The committee admitted that inflation has “exceeded 2 percent for some time” and stated that it will maintain low rates until “labor market conditions have reached levels consistent with the Committee’s assessments of maximum employment.” We note that unemployment improved to 4.2% based on the November employment summary release, which is within the range of "maximum employment," as estimated by the Fed (3.8%-4.2%). We don’t think there will be anything holding the Fed back from rate hikes once tapering is complete.
In response to these changes, we now believe the Fed and expect three rate hikes in 2022 (one in mid-2022, one at the September meeting, and one at the December meeting) and three additional hikes in 2023 (January through July); this is a significant change from our previous view where we expected only two hikes through 2023. There is the possibility that the Fed will start hikes even by March, given its taper schedule.

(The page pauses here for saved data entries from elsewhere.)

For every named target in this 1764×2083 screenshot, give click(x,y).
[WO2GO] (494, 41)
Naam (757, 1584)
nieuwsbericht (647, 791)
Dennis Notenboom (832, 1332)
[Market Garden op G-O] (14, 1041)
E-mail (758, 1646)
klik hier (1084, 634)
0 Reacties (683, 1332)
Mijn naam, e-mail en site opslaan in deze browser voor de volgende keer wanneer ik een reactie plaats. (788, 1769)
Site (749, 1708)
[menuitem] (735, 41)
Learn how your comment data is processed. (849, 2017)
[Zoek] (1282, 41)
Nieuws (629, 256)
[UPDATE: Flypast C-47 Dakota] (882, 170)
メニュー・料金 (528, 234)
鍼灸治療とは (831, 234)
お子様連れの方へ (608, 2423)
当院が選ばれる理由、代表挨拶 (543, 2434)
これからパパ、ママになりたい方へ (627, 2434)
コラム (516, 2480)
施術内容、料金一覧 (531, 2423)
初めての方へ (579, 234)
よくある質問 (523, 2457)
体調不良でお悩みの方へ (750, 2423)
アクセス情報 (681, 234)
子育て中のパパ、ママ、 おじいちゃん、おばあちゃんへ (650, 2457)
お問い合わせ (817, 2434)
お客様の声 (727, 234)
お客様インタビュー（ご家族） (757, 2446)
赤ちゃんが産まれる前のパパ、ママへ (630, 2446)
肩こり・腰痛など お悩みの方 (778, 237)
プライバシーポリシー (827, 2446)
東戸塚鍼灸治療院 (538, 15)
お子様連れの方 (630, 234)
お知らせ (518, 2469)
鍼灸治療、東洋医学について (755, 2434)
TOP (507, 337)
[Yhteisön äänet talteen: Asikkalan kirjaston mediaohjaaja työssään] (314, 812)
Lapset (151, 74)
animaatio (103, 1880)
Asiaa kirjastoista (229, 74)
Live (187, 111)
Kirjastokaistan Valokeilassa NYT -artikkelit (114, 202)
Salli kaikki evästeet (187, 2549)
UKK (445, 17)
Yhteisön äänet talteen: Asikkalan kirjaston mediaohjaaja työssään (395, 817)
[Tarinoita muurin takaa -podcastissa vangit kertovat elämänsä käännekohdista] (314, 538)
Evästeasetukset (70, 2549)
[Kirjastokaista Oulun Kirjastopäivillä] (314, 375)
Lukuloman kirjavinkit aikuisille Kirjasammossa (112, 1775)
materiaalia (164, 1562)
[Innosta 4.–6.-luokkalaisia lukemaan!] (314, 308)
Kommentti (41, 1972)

Our original stance was that the Fed would continue to be stuck choosing between “stable prices” and “maximum employment,” as inflation stayed higher than the 2% goal and as the participation rate stayed stuck, and that the Fed would stay dovish under this scenario. However, the latest data is becoming increasingly one-sided, with the participation rate showing some improvement in the December Current Employment Statistics release (to 61.8% from 61.6%, although still below the 63% plus level before the pandemic), unemployment improving to 4.2% (within the range of “maximum employment” as estimated by the Fed), and inflation has continued to soar.
While some sources of higher inflation are likely to ease in 2022 and 2023 (energy and autos), inflation pressure has broadened out, and most importantly, evidence of wage inflation is starting to pick up. We agree that more and more economic data points to the need for less-accommodative policy, and we expect the Fed to respond as such.
We still think the Fed will have to “thread the needle” once into 2023, balancing a retreat in inflation with higher debt loads and what is likely to be a cooldown in economic growth; as such, we still think more-hawkish views for rates to reach 2% or more in the next couple of years could be too aggressive. The Fed’s own updated projections show rates reaching above 2% in 2024 and 2.5% over the longer run, and we wonder whether these may be too high.